South African President Cyril Ramaphosa on Tuesday said his nation had benefited from a wave of international solidarity in the battle to end apartheid and usher in a new democratic era.
Ramaphosa said this in his address to world leaders at the General Debate of the 79th session of the General Assembly at UN headquarters in New York
"We will not remain silent and watch as apartheid is perpetrated against others" in Gaza as Israel continues its collective punishment of the Palestinians, he added.
He called for a collective effort through the UN system and other multinational institutions to end civilian suffering and for South Africa's legal action taken against Israel through the International Court of Justice (ICJ) to prevail.
He said every effort must be taken to bring peace to the Democratic Republic of the Congo, Sudan, Yemen, Ukraine and the Sahel region, but that all required a truly representative and inclusive Security Council.
"The Security Council must be reformed as a matter of urgency. It must become more inclusive so that the voices of all nations can be heard and considered."
Ramaphosa said as part of the search for a safer world order, there must be greater cooperation between the UN and the African Union to resolve the root causes of wars on the continent.
Meanwhile, President Gustavo Petro Urrego of Colombia said "The power of a country in the world is no longer exercised by the type of economic or political system it has or its ideology, but power is wielded according to how much capacity one has to destroy."
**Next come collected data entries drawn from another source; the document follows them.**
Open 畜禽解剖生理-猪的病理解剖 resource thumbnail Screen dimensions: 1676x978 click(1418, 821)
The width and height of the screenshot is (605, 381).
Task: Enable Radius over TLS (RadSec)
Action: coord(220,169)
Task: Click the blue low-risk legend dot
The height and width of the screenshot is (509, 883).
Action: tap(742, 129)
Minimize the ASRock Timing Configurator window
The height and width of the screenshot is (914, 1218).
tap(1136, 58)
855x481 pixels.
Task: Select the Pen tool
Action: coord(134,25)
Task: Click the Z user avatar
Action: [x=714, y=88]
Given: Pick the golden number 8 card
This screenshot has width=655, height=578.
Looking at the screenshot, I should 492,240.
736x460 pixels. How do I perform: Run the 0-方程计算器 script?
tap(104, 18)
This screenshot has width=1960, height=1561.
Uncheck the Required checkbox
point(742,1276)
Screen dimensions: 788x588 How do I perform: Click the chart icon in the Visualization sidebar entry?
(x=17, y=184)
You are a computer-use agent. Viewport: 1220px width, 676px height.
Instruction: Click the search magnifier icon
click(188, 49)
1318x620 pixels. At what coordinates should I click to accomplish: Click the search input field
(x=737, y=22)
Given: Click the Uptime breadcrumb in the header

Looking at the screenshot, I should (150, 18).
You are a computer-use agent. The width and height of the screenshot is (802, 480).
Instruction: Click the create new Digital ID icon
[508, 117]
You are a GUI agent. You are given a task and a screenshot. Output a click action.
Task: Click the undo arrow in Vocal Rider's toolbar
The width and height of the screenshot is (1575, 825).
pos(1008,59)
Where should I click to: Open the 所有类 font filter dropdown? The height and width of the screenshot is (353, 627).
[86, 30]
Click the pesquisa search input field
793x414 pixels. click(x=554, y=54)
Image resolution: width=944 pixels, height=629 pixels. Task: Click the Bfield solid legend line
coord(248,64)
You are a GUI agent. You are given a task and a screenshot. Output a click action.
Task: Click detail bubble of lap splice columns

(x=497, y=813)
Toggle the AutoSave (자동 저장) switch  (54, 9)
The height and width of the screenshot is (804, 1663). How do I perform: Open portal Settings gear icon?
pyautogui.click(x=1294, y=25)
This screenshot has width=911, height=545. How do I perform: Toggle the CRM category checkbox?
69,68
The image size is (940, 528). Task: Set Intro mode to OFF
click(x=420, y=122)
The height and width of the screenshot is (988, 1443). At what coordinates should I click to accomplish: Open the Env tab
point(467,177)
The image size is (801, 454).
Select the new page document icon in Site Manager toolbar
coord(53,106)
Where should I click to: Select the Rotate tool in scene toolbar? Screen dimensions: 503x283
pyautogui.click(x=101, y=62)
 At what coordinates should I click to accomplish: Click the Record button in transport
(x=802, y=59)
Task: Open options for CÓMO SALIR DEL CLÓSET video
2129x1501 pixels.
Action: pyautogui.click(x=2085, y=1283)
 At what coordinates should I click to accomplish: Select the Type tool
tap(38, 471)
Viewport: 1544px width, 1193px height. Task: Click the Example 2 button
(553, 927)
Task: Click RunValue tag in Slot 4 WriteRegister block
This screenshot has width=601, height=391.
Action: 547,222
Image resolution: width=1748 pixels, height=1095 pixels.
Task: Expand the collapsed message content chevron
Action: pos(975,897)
Social inequality is the sole reason for this "contemporary Armageddon", from the "senselessness of governments that applaud genocide" to the governments that "don't act to change economies and decarbonise them.
"The free market wasn't freedom. Rather, what it meant was the maximisation of death," he said, calling the richest one per cent "the powerful global oligarchy" that is "bringing humankind to the very brink of its own destruction".
He called for a "global revolution" that "will not have weapons from the global oligarchy", but rather will allow for the building of a global democracy.